RI News Portal. Mandailing Natal, Sumatra Utara – Di tengah arus deras Sungai Batang Natal yang tak kenal ampun, kisah heroik seorang pemuda berakhir tragis. Wahyu Harahap, pemuda berusia 20 tahun asal Desa Kampung Sawah, Kecamatan Natal, Kabupaten Mandailing Natal (Madina), ditemukan dalam keadaan meninggal dunia pada Selasa, 16 September 2025, sekitar pukul 13.50 WIB. Penemuan jasadnya oleh warga setempat yang ikut serta dalam pencarian menandai akhir dari upaya pencarian intensif selama dua hari, mengingatkan kita pada kerentanan manusia di hadapan alam yang ganas.
Lokasi penemuan jasad Wahyu tidak jauh dari titik awal kejadian, hanya sekitar 100 meter dari tempat ia hanyut. Jasadnya mengapung di permukaan sungai di Kampung Sawah, sebuah desa yang bergantung pada sungai ini untuk transportasi sehari-hari. Kondisi ini menyoroti betapa cepat arus sungai dapat menyeret korban, meski jaraknya relatif dekat. Tim pencarian, yang melibatkan warga lokal dan petugas resmi, telah memperluas radius operasi hingga ke pematang sungai, mencerminkan kolaborasi komunitas dalam menghadapi bencana alam.

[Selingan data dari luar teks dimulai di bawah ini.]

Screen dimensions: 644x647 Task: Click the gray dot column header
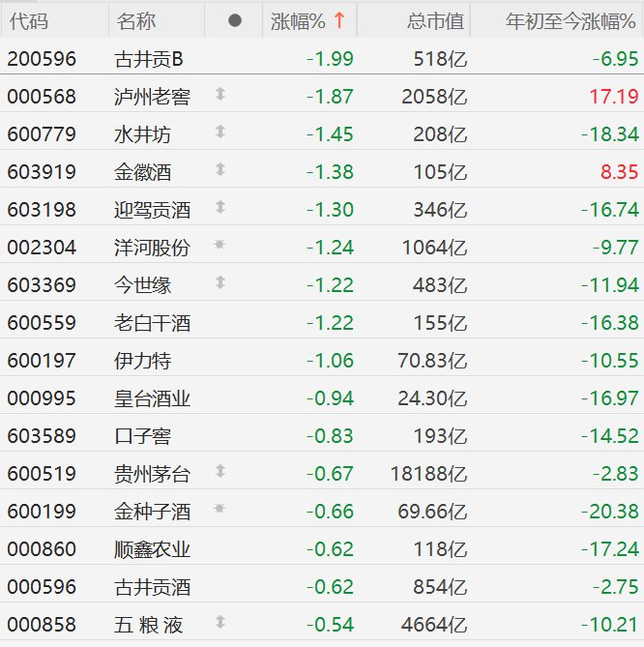(x=235, y=20)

Kepala Pos Basarnas Mandailing Natal, M. Rizal Rangkuti, mengonfirmasi penemuan tersebut sebagai hasil dari pencarian hari kedua. “Sudah ditemukan oleh warga yang turut melakukan pencarian korban. Kami juga tadi sudah memperluas radius pencarian di pematang Sungai Batang Natal, Desa Kampung Sawah,” ujar Rizal dalam pernyataannya. Ia tak lupa menyampaikan apresiasi mendalam: “Terima kasih atas jerih payah masyarakat yang turut serta dalam pencarian korban, dan tak lupa juga terima kasih atas doa dan bantuan masyarakat.” Kata-kata ini menggambarkan semangat gotong royong yang menjadi pondasi masyarakat pedesaan di wilayah ini, di mana bencana seperti ini bukanlah hal asing.

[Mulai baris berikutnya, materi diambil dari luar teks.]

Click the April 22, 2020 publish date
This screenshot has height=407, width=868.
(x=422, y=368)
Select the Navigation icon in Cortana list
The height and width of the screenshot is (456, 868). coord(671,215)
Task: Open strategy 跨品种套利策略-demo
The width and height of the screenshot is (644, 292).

Senada dengan itu, Kasat Polairud Polres Mandailing Natal, Ipda Heinrich JL Siahaan, memberikan keterangan saat dikonfirmasi di rumah duka korban. “Sudah ditemukan korban, langsung dievakuasi ke rumah duka di Kampung Sawah, Kecamatan Natal. Rencananya, korban akan dimakamkan sore ini juga,” katanya saat berada di lokasi. Pernyataan ini disampaikan seusai melayat, menunjukkan empati aparat kepolisian terhadap keluarga yang berduka.

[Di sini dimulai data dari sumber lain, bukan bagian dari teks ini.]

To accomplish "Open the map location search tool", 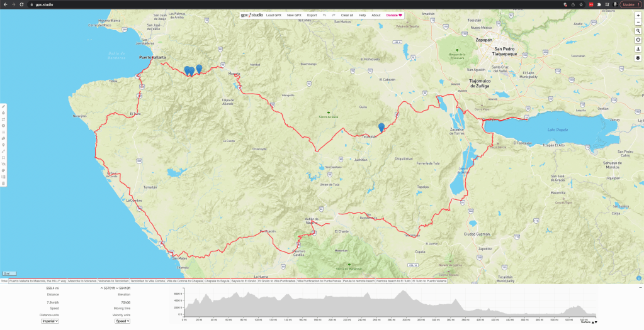I will pos(638,31).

Baca juga : Pekon Trimulyo: Inspirasi Tata Kelola Desa Unggul dan Transparan
Kejadian bermula dari insiden tragis pada hari sebelumnya, ketika Wahyu berusaha menyelamatkan orang tua dan saudaranya. Keluarga tersebut mengalami kecelakaan saat perahu sampan mereka terbalik di tengah Sungai Batang Natal. Wahyu, anak dari Maslanuddin (57), nekat melompat ke sungai untuk menolong mereka. Namun, naas menimpanya; arus deras menyeretnya hingga hilang dari pandangan. Upaya penyelamatan yang dimaksudkan untuk menyelamatkan nyawa justru merenggut miliknya sendiri, sebuah pengorbanan yang menyentuh hati banyak orang.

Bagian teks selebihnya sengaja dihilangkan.